You'll go exploring dungeons and getting into random battles. When in battle it takes place from a first person perspective where you select commands and watch them get acted out. While your enemies have more movements, which is a far better upgrade from the still life shots of the Super Famicom original, you won't actually see your character run up and physically strike the enemy. After so long, it would be nice if Dragon Quest really made it's battles come alive. This isn't in 16 bits, this is now on the Nintendo DS and has gotten a few notable upgrades. Unfortunately there are some upgrades that it didn't receive.
As much fun as battling is, the random encounter rate within the dungeons is through the roof. Dragon Quest has always been a series that has forced you to battle, but it can be annoying to be getting into a battle every few seconds. This is fun for many RPGers, but it's not quite as fun when you tire of battles. The dungeons aren't too big, at least, but they feel much longer. Along those lines, the game is not exactly easy. You'll have to do quite a bit of level grinding throughout the game. This can be a drag for those who began playing RPGs later on in the Playstation era where you could slog through just about anything at almost any level. Dragon Quest V doesn't let you get away with that. If you're having trouble in a dungeon... it's because your level isn't high enough. Level grinding can be fun, but it's also hard to deny that for some this will be a repetitive task.
More old school appeal that Dragon Quest V appeals to is the idea that the game rarely (if ever) tells you where to go next. In order to figure some things out, you'll have to talk to various NPCs in various towns. While this might annoy some gamers, it really opens things up to exploring. If you have a chance to jump a little further ahead, there's no real penalty for doing it. It's a little easy to get lost, but if you're willing to talk to a few NPCs, it becomes very easy to find your way. There are also several things to do off the beaten path, and even more to do after the game is completed. Dragon Quest V can easily keep you busy for several hours.
An update that the series could probably benefit from is making a much simpler menu to navigate. Dragon Quest has yet to make it's menu system simpler to navigate and manage. It's a little better on the DS, but interface in RPG menu systems have been more user friendly since the early 90's. It can take more time than it needs to equip and unequip a character. Dragon Quest V's menu system isn't that different from the first game in the series, and it would've been easier to navigate had it adopted some of the mechanics of Dragon Quest VIII's. It won't bother you that much, but with giving the visuals and sound such a huge update, it would've been nice had other dated areas gotten that same update.
In terms of the updates it did receive, however, they're overall very nice. There's some well written dialog in special dialects. It might annoy some gamers, but it really makes the world come alive. The music, as usual, sounds fantastic. It's been remastered and it sounds better than most other DS games out there. Among the most obvious of the updates are the visuals. It's very similar to how Dragon Quest VII looked on the original Playstation. You might see some denizens or objects that look a little pixelated, but it still looks good. The backgrounds in many of the dungeons or in the battles look divine.

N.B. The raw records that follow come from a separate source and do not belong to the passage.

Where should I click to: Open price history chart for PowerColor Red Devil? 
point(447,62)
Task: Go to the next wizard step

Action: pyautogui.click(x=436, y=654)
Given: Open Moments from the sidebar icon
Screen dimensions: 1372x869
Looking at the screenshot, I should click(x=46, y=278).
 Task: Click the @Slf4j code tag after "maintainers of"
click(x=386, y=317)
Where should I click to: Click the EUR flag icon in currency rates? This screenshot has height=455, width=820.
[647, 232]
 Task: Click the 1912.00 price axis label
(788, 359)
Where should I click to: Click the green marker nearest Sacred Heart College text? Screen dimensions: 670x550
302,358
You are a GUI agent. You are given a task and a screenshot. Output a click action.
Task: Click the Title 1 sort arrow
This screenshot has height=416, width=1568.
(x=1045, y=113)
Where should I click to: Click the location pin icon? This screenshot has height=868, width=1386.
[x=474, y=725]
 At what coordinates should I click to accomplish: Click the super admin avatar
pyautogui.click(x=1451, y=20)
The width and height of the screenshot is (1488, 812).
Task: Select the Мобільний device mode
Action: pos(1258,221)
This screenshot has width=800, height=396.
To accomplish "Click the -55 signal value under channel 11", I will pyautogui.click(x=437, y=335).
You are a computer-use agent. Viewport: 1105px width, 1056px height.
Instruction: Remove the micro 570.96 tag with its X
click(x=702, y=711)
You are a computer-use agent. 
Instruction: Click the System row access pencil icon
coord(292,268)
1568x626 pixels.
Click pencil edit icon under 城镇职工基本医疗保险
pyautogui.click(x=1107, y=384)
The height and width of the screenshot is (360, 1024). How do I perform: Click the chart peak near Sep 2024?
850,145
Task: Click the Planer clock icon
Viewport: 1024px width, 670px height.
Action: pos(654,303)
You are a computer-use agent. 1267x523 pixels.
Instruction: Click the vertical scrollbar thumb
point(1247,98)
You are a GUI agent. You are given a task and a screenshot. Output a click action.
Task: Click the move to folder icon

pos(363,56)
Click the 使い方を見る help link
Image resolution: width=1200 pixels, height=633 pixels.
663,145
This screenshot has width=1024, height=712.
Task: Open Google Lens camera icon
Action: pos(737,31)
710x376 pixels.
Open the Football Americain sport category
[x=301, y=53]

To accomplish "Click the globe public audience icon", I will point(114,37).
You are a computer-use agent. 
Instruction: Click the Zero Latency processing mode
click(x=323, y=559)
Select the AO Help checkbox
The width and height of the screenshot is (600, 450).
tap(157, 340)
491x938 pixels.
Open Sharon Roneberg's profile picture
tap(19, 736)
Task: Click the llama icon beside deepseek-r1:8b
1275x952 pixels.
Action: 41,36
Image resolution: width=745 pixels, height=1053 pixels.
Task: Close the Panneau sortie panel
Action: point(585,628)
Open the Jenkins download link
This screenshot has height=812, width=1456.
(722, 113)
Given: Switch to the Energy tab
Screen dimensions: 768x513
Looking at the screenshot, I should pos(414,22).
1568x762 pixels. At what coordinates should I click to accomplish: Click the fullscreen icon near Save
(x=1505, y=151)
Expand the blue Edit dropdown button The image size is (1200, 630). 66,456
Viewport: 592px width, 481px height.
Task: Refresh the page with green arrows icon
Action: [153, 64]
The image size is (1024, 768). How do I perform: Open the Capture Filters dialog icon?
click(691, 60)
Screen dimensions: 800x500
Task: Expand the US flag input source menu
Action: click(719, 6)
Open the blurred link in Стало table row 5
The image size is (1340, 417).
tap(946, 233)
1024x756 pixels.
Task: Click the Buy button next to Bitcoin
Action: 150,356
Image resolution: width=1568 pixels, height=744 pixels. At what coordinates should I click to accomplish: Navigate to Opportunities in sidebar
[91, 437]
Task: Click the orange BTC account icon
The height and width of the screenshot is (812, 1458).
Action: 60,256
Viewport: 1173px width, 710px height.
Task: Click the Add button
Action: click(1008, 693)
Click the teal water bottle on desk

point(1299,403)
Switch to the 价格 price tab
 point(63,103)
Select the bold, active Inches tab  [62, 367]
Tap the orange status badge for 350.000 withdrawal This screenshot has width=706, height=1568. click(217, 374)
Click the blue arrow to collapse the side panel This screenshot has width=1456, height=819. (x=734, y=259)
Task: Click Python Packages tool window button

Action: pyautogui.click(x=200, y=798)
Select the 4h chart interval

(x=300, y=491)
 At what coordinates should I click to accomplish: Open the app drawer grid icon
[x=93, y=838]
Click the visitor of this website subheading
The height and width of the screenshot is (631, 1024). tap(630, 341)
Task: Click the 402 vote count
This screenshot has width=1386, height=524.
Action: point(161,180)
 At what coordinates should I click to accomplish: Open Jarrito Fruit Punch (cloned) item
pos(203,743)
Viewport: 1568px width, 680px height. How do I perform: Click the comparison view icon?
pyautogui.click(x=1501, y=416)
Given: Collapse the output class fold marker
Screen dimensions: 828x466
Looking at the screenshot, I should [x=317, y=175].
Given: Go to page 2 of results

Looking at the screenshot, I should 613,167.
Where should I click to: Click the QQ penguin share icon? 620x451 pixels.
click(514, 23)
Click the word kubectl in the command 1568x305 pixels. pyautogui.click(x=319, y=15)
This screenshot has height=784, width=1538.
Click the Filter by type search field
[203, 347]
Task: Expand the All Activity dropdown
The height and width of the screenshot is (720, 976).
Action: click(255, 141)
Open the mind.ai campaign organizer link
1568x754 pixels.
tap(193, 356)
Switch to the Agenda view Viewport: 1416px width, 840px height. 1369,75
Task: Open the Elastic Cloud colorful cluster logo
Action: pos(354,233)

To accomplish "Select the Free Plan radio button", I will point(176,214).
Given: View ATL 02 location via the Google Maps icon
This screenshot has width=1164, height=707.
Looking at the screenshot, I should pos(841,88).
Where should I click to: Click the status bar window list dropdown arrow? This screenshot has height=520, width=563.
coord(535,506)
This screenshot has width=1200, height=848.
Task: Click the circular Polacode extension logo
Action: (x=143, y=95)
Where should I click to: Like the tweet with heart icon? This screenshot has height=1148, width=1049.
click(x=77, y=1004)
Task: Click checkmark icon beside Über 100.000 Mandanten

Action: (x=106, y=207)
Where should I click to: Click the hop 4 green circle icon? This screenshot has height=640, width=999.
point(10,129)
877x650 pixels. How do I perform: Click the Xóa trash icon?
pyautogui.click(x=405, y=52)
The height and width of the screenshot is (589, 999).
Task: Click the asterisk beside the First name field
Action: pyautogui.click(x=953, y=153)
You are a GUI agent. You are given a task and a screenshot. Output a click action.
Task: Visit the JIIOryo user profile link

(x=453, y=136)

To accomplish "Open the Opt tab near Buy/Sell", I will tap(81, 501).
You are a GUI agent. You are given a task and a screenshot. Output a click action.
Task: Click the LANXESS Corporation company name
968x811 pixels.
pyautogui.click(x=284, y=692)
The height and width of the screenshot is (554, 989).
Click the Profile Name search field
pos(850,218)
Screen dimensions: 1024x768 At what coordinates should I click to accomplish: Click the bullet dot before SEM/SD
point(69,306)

Aside from a couple of things that didn't get updated, Dragon Quest V is still a solid RPG. It's got plenty of gameplay, and it has plenty of extra things to do off the beaten path. Not to mention that there are a few new goodies thrown in for good measure. If you're a Dragon Quest fan, Dragon Quest V is a fantastic experience. You'll quickly overcome some of the issues and settle in for a long and rewarding gameplay experience.